Acts 2:33 . . . and having received the promise of the Holy Spirit . . .
Acts 26:6-8 And now I stand here on trial because of my hope in the promise made by God to our fathers, 7 to which our twelve tribes hope to attain, as they earnestly worship night and day. And for this hope I am accused by Jews, O king! 8 Why is it thought incredible by any of you that God raises the dead?
The promise of the Holy Spirit and the promise of resurrection; two promises the apostles say in the book of Acts were made to the fathers and to which the twelve tribes hoped to attain. The fulfillment of these promises were both contingent upon Christ’s death.
Who were the promises made to? The fathers (meaning those patriarchs who were in the faith). The promises were not made to everyone. They were not made to the Egyptians. They were not made to the Babylonians. They were not made to Persians, the Greeks or the Romans. They were not even made to all the children of Abraham, Isaac and Jacob (Ishmael and Esau, for example).
Rather, the promises which were contingent upon Christ’s death were made only to the fathers, and then as it was revealed later, to all those who have the same faith as the fathers.

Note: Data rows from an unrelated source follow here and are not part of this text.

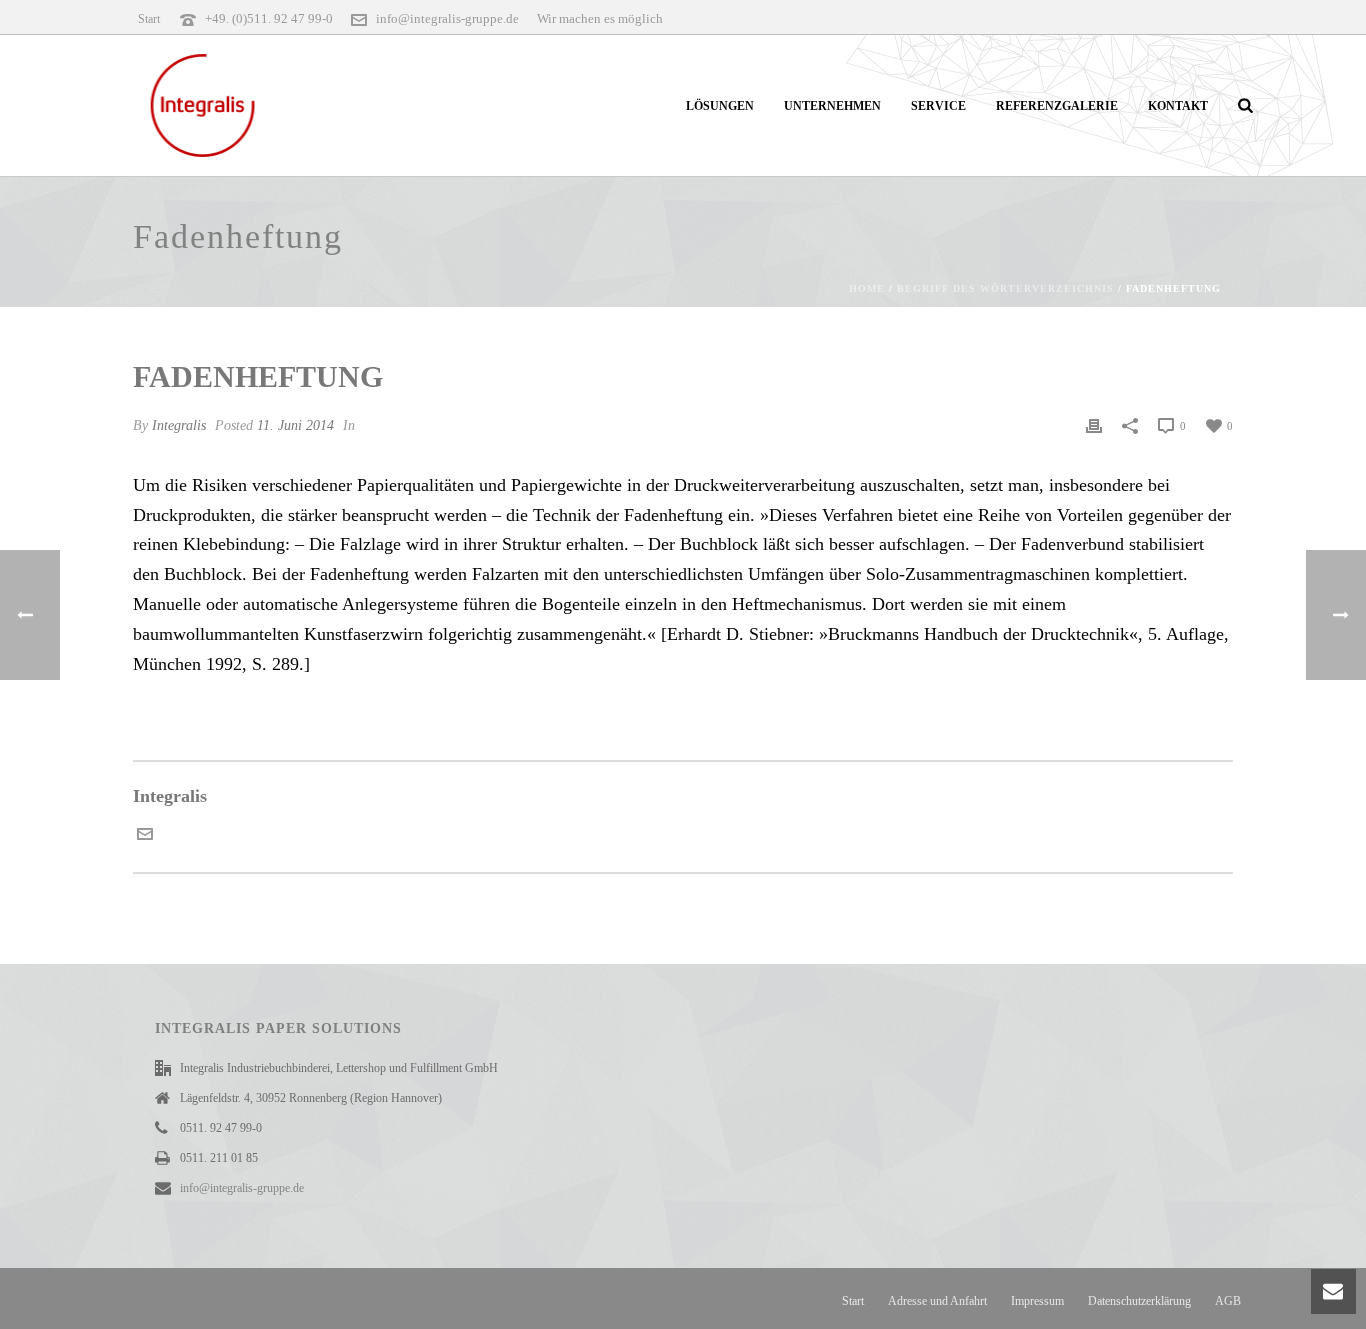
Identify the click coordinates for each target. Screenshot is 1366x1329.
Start (853, 1301)
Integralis (179, 425)
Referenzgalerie (1057, 106)
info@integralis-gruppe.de (447, 18)
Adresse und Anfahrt (937, 1301)
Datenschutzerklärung (1139, 1301)
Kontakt (1178, 106)
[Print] (1094, 425)
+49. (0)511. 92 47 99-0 (269, 18)
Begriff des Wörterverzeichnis (1005, 288)
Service (938, 106)
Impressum (1037, 1301)
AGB (1228, 1301)
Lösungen (720, 106)
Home (867, 288)
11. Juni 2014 (295, 425)
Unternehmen (832, 106)
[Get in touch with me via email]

If Christ died for everyone, then His death for everyone to whom the promises was NOT made was a pointless death, because it wrought nothing for those to whom the promises were not made. To insist God has a secret will to deliver the promises to everyone to whom the promises were not made is to call Him a liar. Christ did not die to make the promises available to everyone. He died in order to deliver the promises to those to whom the promises were made.
The apostles most certainly did preach limited atonement in the book of Acts. The atonement Christ made was for the sins of those to whom the promises were made! Anyone who denies this is a liar, and anyone who insists that those who deny it are brothers are themselves also liars.